▶ _WORK INSTRUCTIONS_:
Below are some records; print every one of them exactly.

▶ _DATA FOR PROCESSING_:
——————————

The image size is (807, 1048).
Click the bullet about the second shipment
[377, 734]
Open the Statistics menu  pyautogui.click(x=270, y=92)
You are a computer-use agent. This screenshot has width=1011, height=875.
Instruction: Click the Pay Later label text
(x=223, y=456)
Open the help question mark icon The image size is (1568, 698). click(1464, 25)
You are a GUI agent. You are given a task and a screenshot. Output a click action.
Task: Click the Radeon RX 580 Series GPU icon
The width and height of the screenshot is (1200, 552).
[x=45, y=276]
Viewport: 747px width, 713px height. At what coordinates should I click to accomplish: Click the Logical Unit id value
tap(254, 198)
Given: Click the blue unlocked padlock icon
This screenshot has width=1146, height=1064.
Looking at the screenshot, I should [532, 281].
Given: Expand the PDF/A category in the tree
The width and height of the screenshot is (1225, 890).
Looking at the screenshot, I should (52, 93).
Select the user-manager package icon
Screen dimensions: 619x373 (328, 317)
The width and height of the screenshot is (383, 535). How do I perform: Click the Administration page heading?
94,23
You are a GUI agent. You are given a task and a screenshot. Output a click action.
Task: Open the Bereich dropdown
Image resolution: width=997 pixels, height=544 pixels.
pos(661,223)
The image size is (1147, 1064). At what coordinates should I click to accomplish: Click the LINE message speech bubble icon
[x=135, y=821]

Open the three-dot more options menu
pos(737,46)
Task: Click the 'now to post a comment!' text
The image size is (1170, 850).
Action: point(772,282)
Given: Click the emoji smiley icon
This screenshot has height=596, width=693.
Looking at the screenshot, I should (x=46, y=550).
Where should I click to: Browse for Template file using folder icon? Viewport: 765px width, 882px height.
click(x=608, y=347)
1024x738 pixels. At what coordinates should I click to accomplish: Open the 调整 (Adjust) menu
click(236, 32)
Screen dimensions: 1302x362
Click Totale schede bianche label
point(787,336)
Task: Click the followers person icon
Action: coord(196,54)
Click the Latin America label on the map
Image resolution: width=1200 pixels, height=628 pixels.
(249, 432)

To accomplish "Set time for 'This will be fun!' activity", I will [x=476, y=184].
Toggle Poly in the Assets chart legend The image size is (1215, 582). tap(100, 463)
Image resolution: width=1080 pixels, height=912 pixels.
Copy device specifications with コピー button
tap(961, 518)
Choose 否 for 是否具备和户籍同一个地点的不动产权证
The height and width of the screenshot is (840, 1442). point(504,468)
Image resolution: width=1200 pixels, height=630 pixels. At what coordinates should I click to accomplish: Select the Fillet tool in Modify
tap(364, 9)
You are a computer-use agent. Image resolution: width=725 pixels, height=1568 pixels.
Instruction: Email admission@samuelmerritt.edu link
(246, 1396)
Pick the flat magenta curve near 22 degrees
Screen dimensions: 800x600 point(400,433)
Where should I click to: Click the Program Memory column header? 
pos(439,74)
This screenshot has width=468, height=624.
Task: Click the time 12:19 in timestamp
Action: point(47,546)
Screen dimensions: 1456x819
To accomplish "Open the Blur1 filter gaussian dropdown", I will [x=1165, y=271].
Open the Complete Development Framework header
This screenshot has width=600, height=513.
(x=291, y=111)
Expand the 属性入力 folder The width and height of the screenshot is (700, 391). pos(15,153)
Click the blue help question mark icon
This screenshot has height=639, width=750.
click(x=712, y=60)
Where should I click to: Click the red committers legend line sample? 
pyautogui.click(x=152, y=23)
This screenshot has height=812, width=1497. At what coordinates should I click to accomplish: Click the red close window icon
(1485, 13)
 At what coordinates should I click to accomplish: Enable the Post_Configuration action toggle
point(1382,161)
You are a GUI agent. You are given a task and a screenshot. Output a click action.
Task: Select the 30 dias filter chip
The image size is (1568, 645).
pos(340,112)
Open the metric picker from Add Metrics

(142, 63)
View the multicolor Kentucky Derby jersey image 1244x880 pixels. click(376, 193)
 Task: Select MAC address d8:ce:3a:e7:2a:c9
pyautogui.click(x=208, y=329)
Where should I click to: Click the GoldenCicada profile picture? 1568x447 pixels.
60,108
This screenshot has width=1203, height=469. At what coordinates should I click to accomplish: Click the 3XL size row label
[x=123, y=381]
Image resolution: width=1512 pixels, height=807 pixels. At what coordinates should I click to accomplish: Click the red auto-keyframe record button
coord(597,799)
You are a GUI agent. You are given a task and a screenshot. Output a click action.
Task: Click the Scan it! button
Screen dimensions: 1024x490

——————————

▶ _RESPONSE BELOW_:
The image size is (807, 1048).
Click the bullet about the second shipment
[377, 734]
Open the Statistics menu  pyautogui.click(x=270, y=92)
You are a computer-use agent. This screenshot has width=1011, height=875.
Instruction: Click the Pay Later label text
(x=223, y=456)
Open the help question mark icon The image size is (1568, 698). click(1464, 25)
You are a GUI agent. You are given a task and a screenshot. Output a click action.
Task: Click the Radeon RX 580 Series GPU icon
The width and height of the screenshot is (1200, 552).
[x=45, y=276]
Viewport: 747px width, 713px height. At what coordinates should I click to accomplish: Click the Logical Unit id value
tap(254, 198)
Given: Click the blue unlocked padlock icon
This screenshot has width=1146, height=1064.
Looking at the screenshot, I should [532, 281].
Given: Expand the PDF/A category in the tree
The width and height of the screenshot is (1225, 890).
Looking at the screenshot, I should (52, 93).
Select the user-manager package icon
Screen dimensions: 619x373 (328, 317)
The width and height of the screenshot is (383, 535). How do I perform: Click the Administration page heading?
94,23
You are a GUI agent. You are given a task and a screenshot. Output a click action.
Task: Open the Bereich dropdown
Image resolution: width=997 pixels, height=544 pixels.
pos(661,223)
The image size is (1147, 1064). At what coordinates should I click to accomplish: Click the LINE message speech bubble icon
[x=135, y=821]

Open the three-dot more options menu
pos(737,46)
Task: Click the 'now to post a comment!' text
The image size is (1170, 850).
Action: point(772,282)
Given: Click the emoji smiley icon
This screenshot has height=596, width=693.
Looking at the screenshot, I should (x=46, y=550).
Where should I click to: Browse for Template file using folder icon? Viewport: 765px width, 882px height.
click(x=608, y=347)
1024x738 pixels. At what coordinates should I click to accomplish: Open the 调整 (Adjust) menu
click(236, 32)
Screen dimensions: 1302x362
Click Totale schede bianche label
point(787,336)
Task: Click the followers person icon
Action: coord(196,54)
Click the Latin America label on the map
Image resolution: width=1200 pixels, height=628 pixels.
(249, 432)

To accomplish "Set time for 'This will be fun!' activity", I will [x=476, y=184].
Toggle Poly in the Assets chart legend The image size is (1215, 582). tap(100, 463)
Image resolution: width=1080 pixels, height=912 pixels.
Copy device specifications with コピー button
tap(961, 518)
Choose 否 for 是否具备和户籍同一个地点的不动产权证
The height and width of the screenshot is (840, 1442). point(504,468)
Image resolution: width=1200 pixels, height=630 pixels. At what coordinates should I click to accomplish: Select the Fillet tool in Modify
tap(364, 9)
You are a computer-use agent. Image resolution: width=725 pixels, height=1568 pixels.
Instruction: Email admission@samuelmerritt.edu link
(246, 1396)
Pick the flat magenta curve near 22 degrees
Screen dimensions: 800x600 point(400,433)
Where should I click to: Click the Program Memory column header? 
pos(439,74)
This screenshot has width=468, height=624.
Task: Click the time 12:19 in timestamp
Action: point(47,546)
Screen dimensions: 1456x819
To accomplish "Open the Blur1 filter gaussian dropdown", I will [x=1165, y=271].
Open the Complete Development Framework header
This screenshot has width=600, height=513.
(x=291, y=111)
Expand the 属性入力 folder The width and height of the screenshot is (700, 391). pos(15,153)
Click the blue help question mark icon
This screenshot has height=639, width=750.
click(x=712, y=60)
Where should I click to: Click the red committers legend line sample? 
pyautogui.click(x=152, y=23)
This screenshot has height=812, width=1497. At what coordinates should I click to accomplish: Click the red close window icon
(1485, 13)
 At what coordinates should I click to accomplish: Enable the Post_Configuration action toggle
point(1382,161)
You are a GUI agent. You are given a task and a screenshot. Output a click action.
Task: Select the 30 dias filter chip
The image size is (1568, 645).
pos(340,112)
Open the metric picker from Add Metrics

(142, 63)
View the multicolor Kentucky Derby jersey image 1244x880 pixels. click(376, 193)
 Task: Select MAC address d8:ce:3a:e7:2a:c9
pyautogui.click(x=208, y=329)
Where should I click to: Click the GoldenCicada profile picture? 1568x447 pixels.
60,108
This screenshot has width=1203, height=469. At what coordinates should I click to accomplish: Click the 3XL size row label
[x=123, y=381]
Image resolution: width=1512 pixels, height=807 pixels. At what coordinates should I click to accomplish: Click the red auto-keyframe record button
coord(597,799)
You are a GUI agent. You are given a task and a screenshot. Output a click action.
Task: Click the Scan it! button
Screen dimensions: 1024x490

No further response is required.